Y Niv estuvo de acuerdo con Vand, porque, observaba su temple estudiando las modalidades de la cordura. Y hablaron del País de los Elfos con ligereza, como quien cuenta un sueño soñado al amanecer y desaparecido antes de despertar. Y Alveric escuchaba desesperado porque no sólo moraba Lirazel más allá de la linde, sino, como, bien lo veía ahora, más allá de la creencia de los hombres; de modo que, de pronto, le pareció más remota que nunca, y él, aún más solitario.

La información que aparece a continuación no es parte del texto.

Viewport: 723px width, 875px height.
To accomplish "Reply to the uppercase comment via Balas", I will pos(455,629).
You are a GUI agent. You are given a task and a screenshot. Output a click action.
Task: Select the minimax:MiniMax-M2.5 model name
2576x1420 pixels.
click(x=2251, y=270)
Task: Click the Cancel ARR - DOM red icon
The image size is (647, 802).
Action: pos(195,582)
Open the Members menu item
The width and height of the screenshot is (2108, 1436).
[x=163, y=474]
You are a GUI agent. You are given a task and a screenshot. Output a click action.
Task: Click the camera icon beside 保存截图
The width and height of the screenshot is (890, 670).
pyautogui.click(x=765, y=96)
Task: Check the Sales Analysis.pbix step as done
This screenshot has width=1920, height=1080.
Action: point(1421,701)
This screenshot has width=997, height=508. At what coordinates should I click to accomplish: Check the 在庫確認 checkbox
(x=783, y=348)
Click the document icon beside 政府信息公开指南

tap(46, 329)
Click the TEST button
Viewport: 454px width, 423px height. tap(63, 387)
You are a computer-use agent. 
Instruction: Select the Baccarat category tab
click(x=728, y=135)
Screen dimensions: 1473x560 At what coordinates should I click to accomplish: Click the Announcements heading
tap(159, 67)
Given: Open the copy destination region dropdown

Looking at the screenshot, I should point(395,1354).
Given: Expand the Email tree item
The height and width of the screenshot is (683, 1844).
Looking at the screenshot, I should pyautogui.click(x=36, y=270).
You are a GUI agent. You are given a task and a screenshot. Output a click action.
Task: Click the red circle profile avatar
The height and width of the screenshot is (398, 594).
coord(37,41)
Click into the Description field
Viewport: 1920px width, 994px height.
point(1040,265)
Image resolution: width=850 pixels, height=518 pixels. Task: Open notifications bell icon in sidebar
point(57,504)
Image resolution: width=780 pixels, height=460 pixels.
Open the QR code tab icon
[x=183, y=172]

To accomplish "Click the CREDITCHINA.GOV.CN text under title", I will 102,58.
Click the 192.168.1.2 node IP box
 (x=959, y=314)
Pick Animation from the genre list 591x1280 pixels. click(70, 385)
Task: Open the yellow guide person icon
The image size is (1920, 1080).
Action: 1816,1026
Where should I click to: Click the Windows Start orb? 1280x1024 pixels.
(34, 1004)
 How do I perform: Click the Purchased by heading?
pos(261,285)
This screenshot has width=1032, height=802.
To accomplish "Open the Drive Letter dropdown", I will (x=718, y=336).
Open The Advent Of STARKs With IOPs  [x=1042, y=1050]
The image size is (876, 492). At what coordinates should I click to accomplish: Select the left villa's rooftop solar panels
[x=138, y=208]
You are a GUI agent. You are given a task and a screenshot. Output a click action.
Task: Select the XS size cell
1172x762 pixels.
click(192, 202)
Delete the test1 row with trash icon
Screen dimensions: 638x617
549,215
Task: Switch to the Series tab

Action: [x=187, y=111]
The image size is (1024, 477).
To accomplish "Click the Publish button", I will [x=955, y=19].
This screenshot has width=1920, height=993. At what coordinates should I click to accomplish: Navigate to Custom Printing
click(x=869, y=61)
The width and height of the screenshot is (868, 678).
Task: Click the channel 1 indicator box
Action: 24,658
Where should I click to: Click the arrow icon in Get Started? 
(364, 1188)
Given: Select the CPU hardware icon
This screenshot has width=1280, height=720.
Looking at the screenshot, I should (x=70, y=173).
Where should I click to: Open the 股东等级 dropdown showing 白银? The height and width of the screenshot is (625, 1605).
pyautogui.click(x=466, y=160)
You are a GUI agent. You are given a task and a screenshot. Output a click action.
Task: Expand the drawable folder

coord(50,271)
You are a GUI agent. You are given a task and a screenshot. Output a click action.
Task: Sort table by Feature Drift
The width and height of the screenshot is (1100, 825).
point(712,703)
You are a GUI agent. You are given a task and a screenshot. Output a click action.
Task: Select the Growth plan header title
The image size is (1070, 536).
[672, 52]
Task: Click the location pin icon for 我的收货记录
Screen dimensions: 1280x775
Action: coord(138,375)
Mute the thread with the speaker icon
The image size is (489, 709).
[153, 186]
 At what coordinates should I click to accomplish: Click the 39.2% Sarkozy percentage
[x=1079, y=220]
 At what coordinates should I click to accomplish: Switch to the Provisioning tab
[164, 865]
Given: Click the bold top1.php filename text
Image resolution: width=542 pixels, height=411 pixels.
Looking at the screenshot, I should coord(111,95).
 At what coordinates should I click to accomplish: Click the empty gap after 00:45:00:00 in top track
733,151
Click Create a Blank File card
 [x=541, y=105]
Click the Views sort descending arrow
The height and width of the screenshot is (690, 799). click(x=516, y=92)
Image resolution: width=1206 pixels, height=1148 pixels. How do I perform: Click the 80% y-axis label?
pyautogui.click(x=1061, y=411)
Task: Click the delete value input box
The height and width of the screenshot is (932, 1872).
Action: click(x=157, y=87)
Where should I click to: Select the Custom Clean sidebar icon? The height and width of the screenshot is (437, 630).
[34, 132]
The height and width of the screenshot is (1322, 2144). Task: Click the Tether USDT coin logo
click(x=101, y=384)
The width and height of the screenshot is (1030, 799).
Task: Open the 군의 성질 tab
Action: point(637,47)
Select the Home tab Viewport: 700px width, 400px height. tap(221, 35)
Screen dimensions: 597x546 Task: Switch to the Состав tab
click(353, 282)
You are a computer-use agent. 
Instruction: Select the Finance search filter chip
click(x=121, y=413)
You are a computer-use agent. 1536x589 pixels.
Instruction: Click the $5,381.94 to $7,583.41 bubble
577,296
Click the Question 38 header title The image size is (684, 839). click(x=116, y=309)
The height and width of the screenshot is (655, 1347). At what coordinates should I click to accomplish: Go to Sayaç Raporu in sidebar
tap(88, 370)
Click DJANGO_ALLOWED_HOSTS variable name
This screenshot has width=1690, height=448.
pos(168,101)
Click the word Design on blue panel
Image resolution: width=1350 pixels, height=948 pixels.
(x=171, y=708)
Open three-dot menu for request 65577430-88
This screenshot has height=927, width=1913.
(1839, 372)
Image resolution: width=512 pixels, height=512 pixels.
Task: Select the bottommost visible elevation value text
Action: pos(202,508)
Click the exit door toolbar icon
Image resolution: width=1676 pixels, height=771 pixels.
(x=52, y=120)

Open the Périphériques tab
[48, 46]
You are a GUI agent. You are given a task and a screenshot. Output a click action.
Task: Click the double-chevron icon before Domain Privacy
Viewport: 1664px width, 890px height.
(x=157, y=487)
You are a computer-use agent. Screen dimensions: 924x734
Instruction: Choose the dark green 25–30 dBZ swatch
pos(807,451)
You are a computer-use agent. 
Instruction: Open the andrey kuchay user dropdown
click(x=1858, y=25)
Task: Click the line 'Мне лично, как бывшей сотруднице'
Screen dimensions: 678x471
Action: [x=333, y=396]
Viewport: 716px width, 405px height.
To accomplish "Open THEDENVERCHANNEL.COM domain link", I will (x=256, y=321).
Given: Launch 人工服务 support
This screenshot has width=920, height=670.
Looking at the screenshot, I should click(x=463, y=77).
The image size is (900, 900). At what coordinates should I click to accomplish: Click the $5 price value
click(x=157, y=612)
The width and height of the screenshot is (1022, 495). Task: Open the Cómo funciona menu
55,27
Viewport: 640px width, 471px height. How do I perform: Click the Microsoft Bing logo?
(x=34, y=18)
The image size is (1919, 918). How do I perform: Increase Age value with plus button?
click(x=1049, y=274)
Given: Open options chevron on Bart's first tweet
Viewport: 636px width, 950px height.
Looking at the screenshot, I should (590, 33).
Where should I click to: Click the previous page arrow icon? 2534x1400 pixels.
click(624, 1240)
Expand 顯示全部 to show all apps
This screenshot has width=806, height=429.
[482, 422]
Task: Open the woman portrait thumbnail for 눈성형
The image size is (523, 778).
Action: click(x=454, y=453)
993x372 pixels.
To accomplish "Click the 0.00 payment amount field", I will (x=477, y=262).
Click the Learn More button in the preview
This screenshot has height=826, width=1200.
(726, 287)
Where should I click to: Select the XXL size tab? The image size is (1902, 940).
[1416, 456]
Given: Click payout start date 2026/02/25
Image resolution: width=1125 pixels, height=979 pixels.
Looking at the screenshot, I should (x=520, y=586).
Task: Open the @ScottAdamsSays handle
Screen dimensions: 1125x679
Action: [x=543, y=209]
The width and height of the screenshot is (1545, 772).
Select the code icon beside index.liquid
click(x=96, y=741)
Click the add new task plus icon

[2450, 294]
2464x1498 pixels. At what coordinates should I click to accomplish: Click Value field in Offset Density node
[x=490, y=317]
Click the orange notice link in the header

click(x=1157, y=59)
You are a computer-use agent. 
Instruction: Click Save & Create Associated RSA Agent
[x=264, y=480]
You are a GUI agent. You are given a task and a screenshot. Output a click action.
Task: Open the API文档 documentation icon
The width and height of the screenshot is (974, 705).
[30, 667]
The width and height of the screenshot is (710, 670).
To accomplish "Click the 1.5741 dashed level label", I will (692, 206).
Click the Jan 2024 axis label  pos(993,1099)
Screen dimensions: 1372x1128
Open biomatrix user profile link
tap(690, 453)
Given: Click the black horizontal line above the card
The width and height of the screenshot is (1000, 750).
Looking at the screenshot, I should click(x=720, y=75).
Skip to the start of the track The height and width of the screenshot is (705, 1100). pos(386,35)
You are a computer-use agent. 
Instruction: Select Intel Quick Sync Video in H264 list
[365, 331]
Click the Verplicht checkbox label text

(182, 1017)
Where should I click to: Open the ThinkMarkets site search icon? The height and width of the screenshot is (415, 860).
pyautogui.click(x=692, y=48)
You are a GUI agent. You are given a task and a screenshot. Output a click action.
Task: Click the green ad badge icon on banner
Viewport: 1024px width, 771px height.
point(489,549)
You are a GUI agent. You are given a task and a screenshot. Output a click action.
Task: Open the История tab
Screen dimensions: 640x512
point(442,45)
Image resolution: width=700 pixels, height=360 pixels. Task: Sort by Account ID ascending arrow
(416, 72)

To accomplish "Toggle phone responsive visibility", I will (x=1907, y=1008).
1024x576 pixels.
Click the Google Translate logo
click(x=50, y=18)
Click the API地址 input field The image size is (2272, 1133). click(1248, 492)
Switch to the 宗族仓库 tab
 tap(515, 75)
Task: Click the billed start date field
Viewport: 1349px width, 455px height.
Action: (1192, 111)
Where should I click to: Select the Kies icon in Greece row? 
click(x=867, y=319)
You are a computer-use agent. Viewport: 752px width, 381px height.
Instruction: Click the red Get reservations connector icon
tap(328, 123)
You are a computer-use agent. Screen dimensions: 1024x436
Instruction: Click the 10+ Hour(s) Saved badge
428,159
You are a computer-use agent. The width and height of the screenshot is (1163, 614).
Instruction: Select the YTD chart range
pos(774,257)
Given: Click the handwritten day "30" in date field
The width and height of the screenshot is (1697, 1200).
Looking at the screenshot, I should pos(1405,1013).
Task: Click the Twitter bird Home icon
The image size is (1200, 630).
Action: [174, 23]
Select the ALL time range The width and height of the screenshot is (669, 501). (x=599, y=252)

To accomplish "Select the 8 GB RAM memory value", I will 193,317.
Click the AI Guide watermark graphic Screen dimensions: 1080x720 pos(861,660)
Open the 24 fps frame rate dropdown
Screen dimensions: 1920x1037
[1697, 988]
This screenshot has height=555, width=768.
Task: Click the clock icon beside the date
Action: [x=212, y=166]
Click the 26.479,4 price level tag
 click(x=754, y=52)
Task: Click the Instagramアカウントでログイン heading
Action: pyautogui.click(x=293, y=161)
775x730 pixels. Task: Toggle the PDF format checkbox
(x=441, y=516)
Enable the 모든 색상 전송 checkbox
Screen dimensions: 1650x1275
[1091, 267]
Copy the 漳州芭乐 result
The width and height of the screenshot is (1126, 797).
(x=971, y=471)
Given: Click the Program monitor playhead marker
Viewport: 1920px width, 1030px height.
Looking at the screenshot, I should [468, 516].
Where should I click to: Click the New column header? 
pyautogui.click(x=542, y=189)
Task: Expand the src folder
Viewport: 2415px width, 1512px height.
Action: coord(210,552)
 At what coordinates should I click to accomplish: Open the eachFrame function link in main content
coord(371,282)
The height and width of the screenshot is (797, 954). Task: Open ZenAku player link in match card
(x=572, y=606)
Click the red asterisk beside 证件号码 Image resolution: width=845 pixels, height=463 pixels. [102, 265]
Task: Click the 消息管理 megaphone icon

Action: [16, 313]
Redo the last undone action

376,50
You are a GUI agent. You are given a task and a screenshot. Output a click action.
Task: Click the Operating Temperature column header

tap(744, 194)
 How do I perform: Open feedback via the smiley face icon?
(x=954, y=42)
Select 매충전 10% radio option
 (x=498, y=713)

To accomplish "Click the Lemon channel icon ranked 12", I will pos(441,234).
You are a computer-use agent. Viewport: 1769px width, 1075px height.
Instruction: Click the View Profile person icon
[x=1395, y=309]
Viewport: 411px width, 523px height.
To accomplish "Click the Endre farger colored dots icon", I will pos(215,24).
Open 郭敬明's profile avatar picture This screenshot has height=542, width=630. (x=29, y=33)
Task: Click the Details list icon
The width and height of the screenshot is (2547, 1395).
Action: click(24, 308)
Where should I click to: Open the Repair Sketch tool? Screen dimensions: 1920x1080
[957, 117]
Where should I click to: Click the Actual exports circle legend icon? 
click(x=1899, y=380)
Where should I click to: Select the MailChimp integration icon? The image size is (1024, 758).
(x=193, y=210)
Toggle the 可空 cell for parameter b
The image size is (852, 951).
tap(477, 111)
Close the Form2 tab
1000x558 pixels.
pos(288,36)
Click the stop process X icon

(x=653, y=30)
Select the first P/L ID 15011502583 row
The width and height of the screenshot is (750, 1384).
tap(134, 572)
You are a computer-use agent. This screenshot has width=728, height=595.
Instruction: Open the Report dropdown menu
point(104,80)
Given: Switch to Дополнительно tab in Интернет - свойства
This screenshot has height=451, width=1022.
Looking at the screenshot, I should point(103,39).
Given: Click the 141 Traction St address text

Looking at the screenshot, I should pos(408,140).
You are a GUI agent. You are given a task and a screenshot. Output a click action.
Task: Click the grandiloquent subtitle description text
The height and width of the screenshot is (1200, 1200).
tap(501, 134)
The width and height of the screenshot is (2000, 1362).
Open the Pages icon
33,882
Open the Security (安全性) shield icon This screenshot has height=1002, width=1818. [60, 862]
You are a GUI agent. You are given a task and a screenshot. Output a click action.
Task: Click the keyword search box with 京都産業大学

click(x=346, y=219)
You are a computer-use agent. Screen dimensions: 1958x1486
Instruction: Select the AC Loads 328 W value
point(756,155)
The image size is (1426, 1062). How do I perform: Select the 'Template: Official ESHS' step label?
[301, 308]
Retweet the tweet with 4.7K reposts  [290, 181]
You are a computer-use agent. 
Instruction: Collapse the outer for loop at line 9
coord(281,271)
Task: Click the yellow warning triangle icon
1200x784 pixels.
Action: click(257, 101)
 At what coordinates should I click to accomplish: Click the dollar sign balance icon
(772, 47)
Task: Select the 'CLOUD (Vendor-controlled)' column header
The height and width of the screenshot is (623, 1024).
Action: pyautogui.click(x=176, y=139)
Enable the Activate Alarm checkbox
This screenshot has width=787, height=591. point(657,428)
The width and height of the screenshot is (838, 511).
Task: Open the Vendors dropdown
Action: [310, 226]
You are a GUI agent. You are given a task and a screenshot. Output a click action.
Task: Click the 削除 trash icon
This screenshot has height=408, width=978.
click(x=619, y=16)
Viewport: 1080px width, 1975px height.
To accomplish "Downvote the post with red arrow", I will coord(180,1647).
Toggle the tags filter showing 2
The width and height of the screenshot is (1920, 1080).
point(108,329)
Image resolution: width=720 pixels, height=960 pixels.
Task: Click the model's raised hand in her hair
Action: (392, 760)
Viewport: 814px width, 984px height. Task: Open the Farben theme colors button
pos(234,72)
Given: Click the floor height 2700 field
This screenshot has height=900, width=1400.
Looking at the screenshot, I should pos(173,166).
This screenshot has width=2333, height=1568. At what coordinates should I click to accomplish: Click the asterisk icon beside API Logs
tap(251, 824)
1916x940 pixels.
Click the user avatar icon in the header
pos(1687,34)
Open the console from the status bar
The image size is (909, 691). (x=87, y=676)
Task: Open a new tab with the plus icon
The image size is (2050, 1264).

—Yo lo busqué una vez —dijo Vand—, pero no, no existe el País de los Elfos.
—No —dijo Niv, y Zend sólo dudaba.
—No —replicó Vand, y levantó la cabeza y miró a sus ovejas.
Y más allá de sus ovejas, avanzando hacia ellos, vio una línea resplandeciente. Tanto tiempo se mantuvieron sus ojos fijos en esa línea resplandeciente que avanzaba por los bajos desde el este, que los otros se volvieron y miraron. También ellos la vieron, una refulgente línea de plata, o algo azul, como el acero, que se estremecía y cambiaba con el reflejo de extraños colores pasajeros. Y por delante de ella, muy ligero como las brisas amenazantes delante de una tormenta, venía el suave sonido de canciones muy viejas. Mientras se estaban allí mirando, alcanzó a una de las ovejas de Vand, una de las más alejadas, e instantáneamente su vellón era del más puro oro, como el que se canta en los antiguos romances; y la línea resplandeciente siguió avanzando y las ovejas desaparecieron por completo. Vieron ahora que tenía la altura poco más o menos de la niebla que se alza de una pequeña corriente; y todavía Vand seguía mirándola, sin moverse ni pensar. Pero Niv se volvió muy pronto, le hizo una seña a Zend, cogió a Alveric por el brazo y se apresuró hacia Erl. La brillante línea, que parecía tropezar y vacilar ante toda irregularidad de los campos desnivelados, no avanzaba tan de prisa como ellos se apresuraban; pero no se detenía cuando ellos descansaban, nunca se fatigaba cuando ellos se cansaban, sino que proseguía su camino por sobre todas las colinas y los setos de la Tierra; tampoco la puesta de sol cambió su apariencia ni entorpeció su marcha.